How to Convert Text to Speech in Python

Learn how you to perform speech synthesis by converting text to speech both online and offline using gTTS and pyttsx3 libraries in Python.
  · 7 min read · Updated dec 2020 · Machine Learning · Application Programming Interfaces


Speech synthesis (or Text to Speech) is the computer-generated simulation of human speech. It converts human language text into human-like speech audio. In this tutorial, you will learn how you can convert text to speech in Python.

In this tutorial, we won't be building neural networks and train the model in order to achieve results, as it is pretty complex and hard to do it. Instead, we gonna use some APIs and engines that offer it.
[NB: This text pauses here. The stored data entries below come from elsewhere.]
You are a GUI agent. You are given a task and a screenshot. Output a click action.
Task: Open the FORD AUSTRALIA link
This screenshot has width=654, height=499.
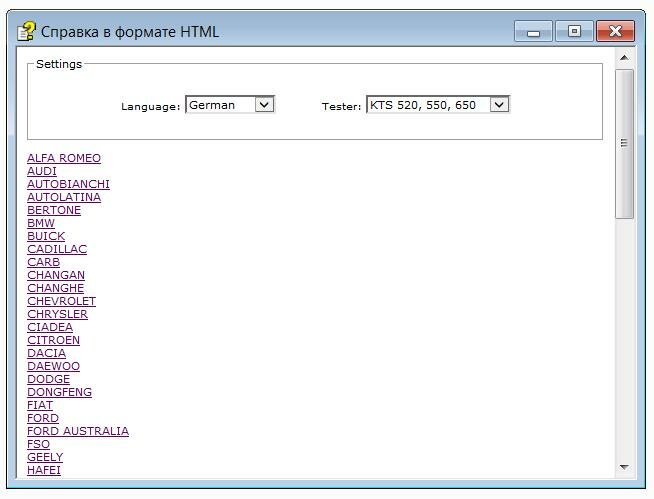coord(78,431)
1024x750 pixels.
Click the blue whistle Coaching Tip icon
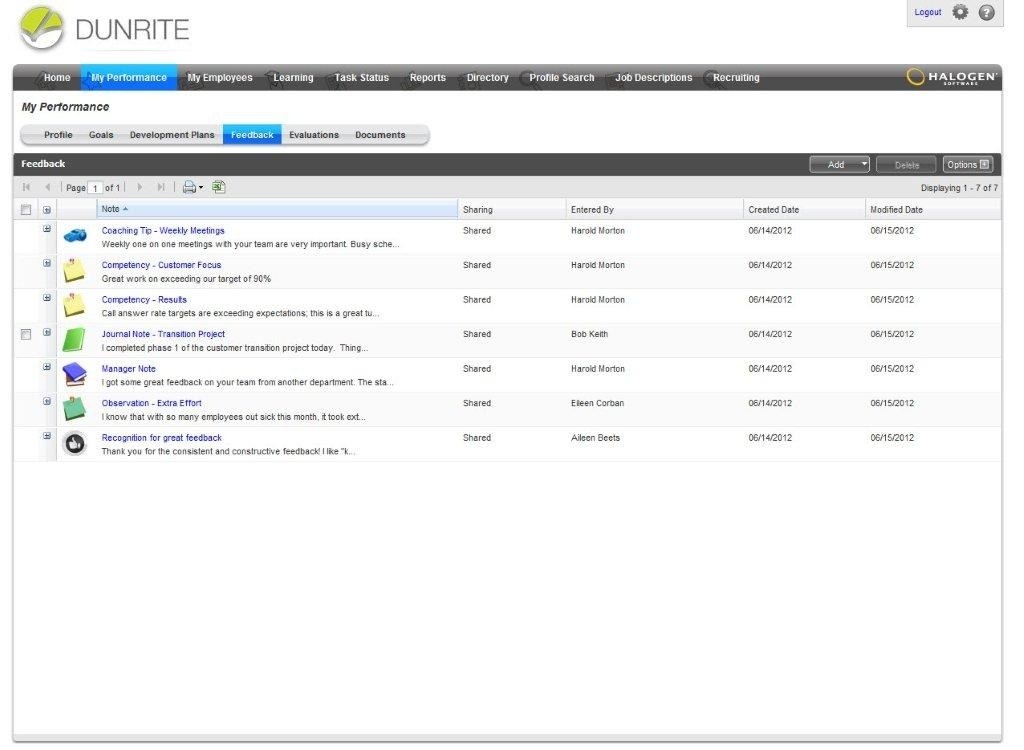coord(75,236)
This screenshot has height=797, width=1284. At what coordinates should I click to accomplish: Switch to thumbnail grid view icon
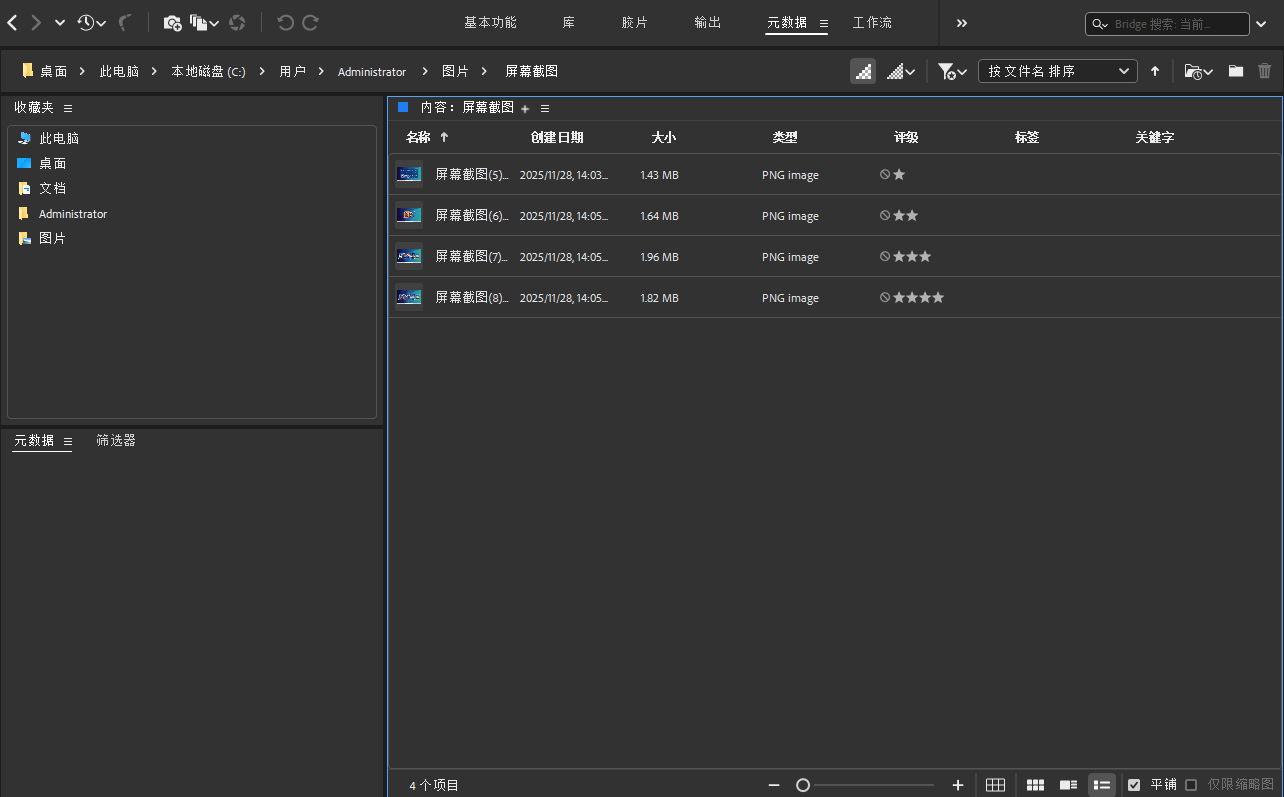point(1035,785)
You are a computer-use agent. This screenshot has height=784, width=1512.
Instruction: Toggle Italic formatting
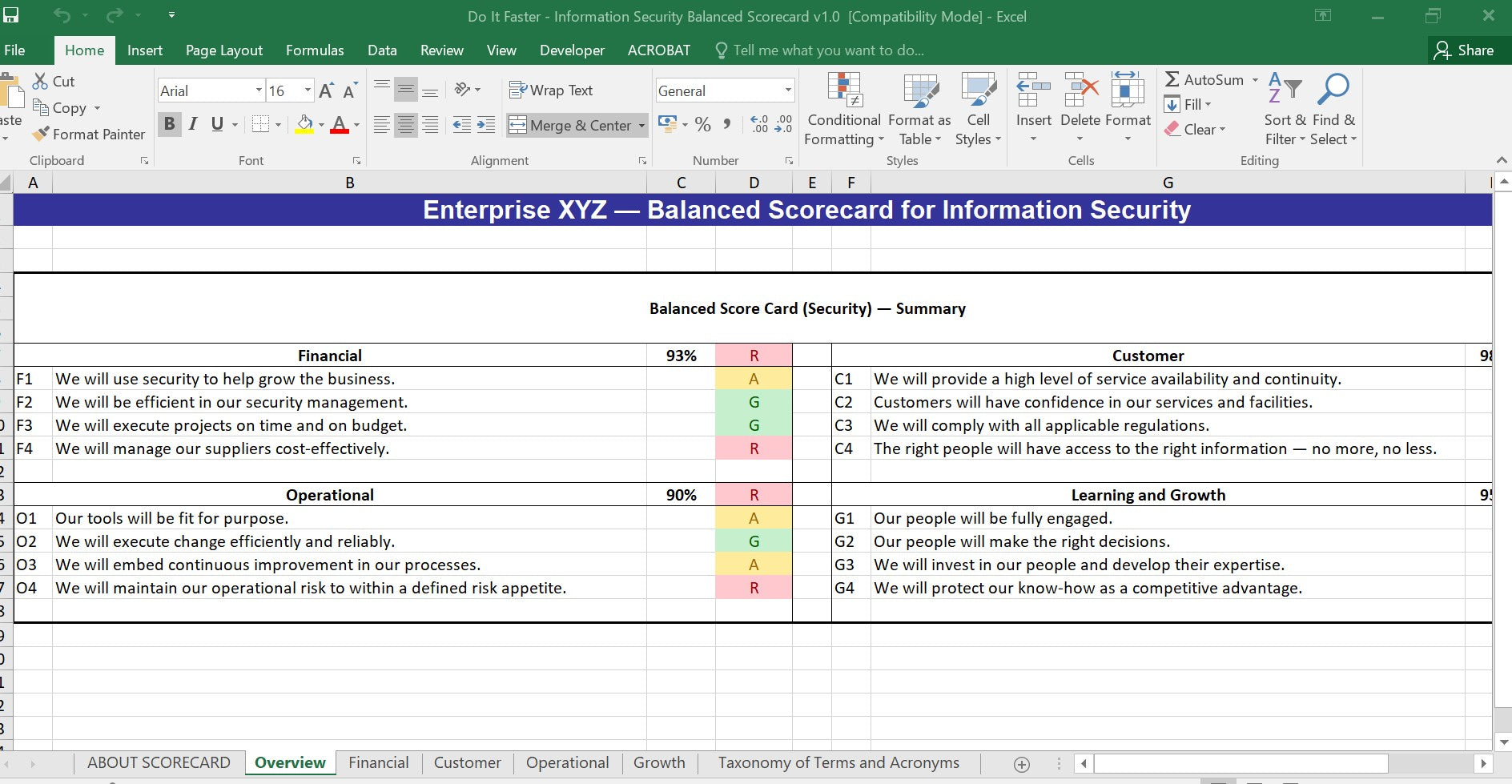coord(193,124)
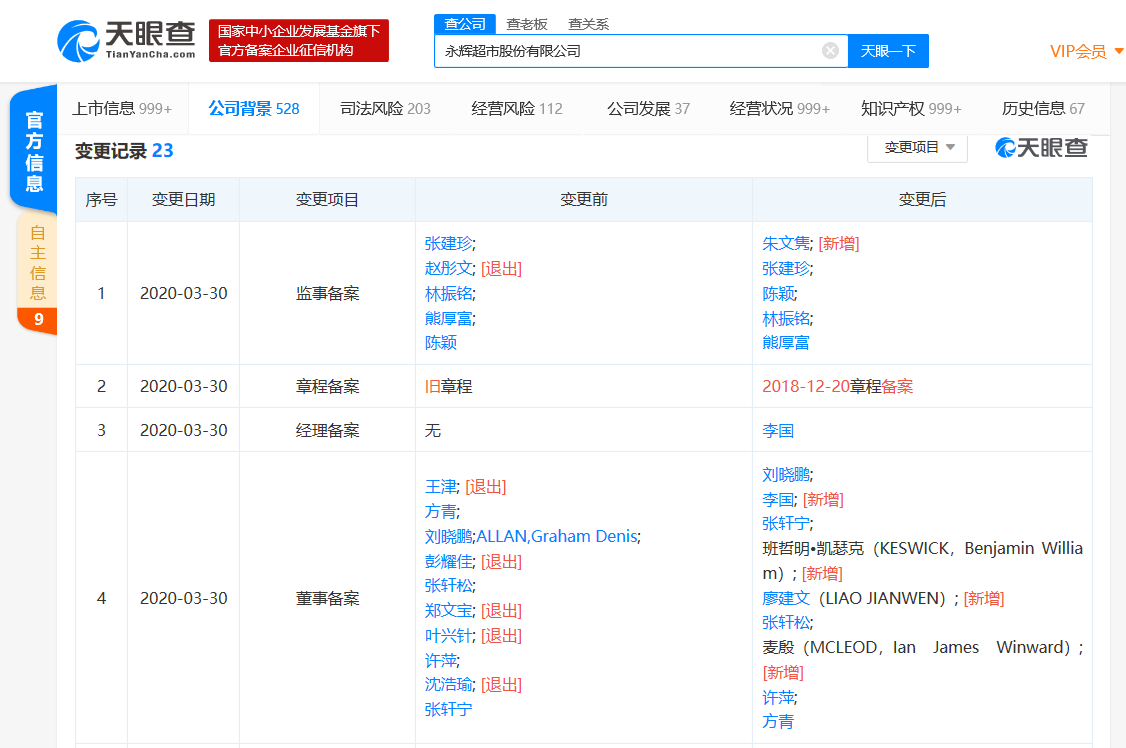Clear the search box with the X icon
This screenshot has width=1126, height=748.
pyautogui.click(x=830, y=51)
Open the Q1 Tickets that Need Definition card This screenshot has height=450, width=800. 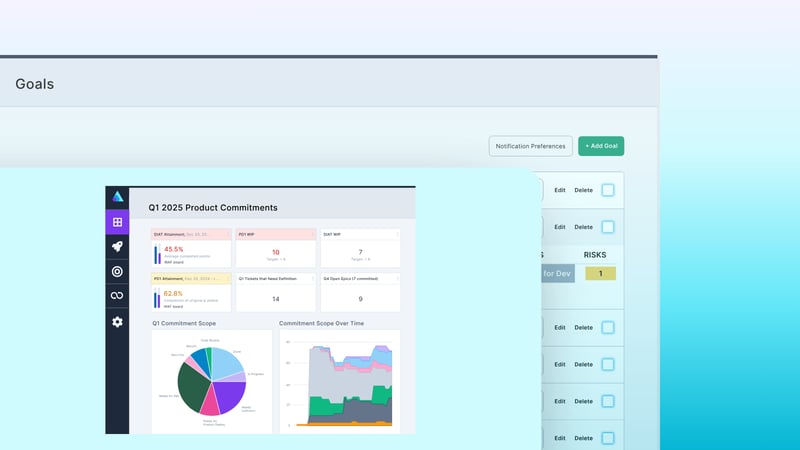click(276, 293)
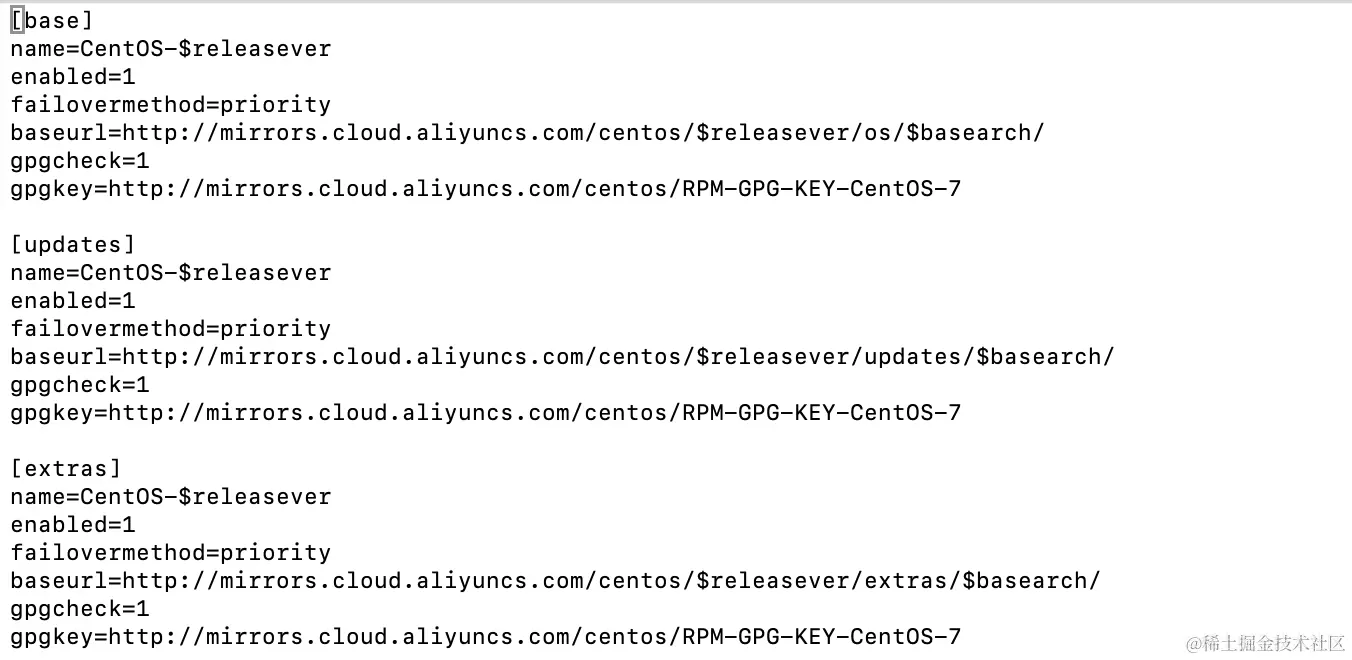Click the name=CentOS-$releasever line under [extras]
The height and width of the screenshot is (660, 1352).
click(170, 497)
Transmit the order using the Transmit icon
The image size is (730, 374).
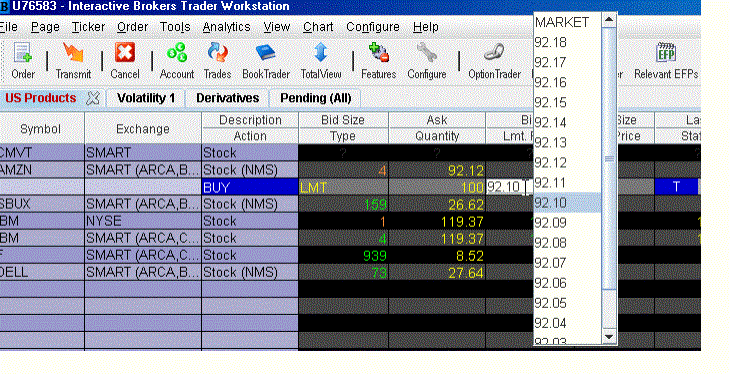tap(73, 61)
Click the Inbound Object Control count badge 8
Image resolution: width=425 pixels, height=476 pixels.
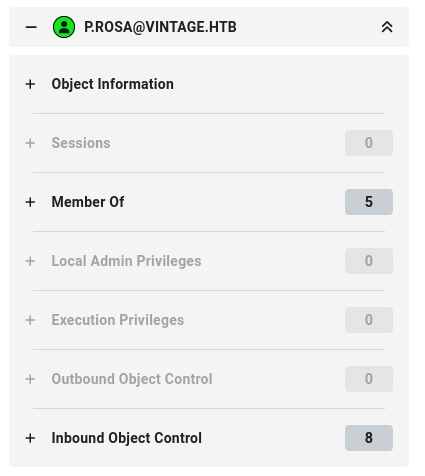[x=369, y=438]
There are a lot of APIs out there that offers this service, one of the commonly used services is Google Text to Speech, in this tutorial, we will play around with it along with another offline library: pyttsx3.

To make things clear, this tutorial is about converting text to speech and not the other way around, if you want to convert speech to text instead, check this tutorial.

Table of contents:

To get started, let's install required modules:

pip3 install gTTS pyttsx3 playsound

Online Text to Speech

As you may guess, gTTS stands for Google Text To Speech, it is a Python library to interface with Google Translate's text to speech API. It requires Internet connection and it's pretty easy to use.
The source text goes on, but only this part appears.